Professional ratings
Review scores
| Source | Rating |
| AllMusic | Star |
| CCM Magazine | Star |
| Cross Rhythms | Star |
| Jesus Freak Hideout | Star |

== Commercial performance ==
Mansion debuted at No. 62 on the Billboard 200 selling 10,169 copies in the first week.

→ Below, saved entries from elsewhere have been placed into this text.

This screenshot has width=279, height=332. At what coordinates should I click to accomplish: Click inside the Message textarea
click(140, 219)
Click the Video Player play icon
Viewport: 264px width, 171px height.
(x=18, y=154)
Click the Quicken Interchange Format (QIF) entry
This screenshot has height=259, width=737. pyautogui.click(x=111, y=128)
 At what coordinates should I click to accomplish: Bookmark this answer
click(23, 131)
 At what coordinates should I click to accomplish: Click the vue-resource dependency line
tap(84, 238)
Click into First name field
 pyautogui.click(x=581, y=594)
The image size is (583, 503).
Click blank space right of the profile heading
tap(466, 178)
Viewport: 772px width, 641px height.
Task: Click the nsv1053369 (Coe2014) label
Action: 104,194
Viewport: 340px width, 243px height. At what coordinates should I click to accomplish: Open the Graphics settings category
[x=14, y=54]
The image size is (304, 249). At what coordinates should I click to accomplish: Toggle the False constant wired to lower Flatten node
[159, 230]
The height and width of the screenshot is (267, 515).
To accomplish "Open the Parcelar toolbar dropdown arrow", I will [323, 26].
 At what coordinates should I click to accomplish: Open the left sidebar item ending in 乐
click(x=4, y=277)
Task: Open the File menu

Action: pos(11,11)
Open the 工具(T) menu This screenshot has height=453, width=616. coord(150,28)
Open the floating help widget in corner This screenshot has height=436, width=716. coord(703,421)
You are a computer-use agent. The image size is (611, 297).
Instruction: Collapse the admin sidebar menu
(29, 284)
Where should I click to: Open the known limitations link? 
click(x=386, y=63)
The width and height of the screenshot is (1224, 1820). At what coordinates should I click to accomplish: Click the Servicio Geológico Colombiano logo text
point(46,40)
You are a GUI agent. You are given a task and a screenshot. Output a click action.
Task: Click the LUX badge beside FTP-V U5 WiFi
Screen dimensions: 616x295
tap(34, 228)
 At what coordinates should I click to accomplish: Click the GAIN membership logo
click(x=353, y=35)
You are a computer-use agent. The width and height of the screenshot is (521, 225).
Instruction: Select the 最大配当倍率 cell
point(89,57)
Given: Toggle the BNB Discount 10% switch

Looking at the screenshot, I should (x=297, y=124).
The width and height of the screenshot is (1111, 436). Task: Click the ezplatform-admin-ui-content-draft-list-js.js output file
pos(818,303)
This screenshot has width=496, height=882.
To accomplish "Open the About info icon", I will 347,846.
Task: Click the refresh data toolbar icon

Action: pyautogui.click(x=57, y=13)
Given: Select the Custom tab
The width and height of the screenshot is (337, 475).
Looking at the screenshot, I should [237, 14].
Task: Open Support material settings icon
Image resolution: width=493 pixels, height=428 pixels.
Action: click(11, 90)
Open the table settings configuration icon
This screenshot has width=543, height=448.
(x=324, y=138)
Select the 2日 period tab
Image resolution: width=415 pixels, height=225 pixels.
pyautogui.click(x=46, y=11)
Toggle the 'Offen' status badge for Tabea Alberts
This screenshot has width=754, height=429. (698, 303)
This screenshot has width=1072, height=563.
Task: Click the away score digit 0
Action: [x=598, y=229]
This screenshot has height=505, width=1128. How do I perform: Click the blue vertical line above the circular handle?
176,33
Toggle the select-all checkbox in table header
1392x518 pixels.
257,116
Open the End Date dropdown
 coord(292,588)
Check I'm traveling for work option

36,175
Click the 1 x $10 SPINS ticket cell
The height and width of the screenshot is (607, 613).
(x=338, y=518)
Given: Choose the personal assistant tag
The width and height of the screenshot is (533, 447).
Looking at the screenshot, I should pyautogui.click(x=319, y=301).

By October 2017, the album had sold 136,000 copies in the United States.

==Track listing==

| No. | Title | Length |
|---|---|---|
| 1. | "Intro" | 3:20 |
| 2. | "Mansion" (featuring Fleurie) | 5:24 |
| 3. | "All I Have" | 4:09 |
| 4. | "Wait" | 4:02 |
| 5. | "Wake Up" | 3:53 |
| 6. | "Face It" | 3:40 |
| 7. | "Motivated" | 4:22 |
| 8. | "Notepad" | 3:39 |
| 9. | "Turn the Music Up" | 3:20 |
| 10. | "Paralyzed" | 4:31 |
| 11. | "I'll Keep On" (featuring Jeremiah Carlson of The Neverclaim) | 4:15 |
| 12. | "Can You Hold Me" (featuring Britt Nicole) | 3:41 |
| Total length: |  | 48:08 |

==Charts==

| Chart (2015-2018) | Peak position |
|---|---|
| UK Christian & Gospel Albums (Official Charts) | 1 |
| US Billboard 200 | 62 |
| US Top Christian Albums (Billboard) | 1 |
| US Top Rap Albums (Billboard) | 9 |

==Certifications==

| Region | Certification | Certified units/sales |
| Canada (Music Canada) | Gold | 40,000^{‡} |
| United States (RIAA) | Gold | 500,000^{‡} |
^{‡} Sales+streaming figures based on certification alone.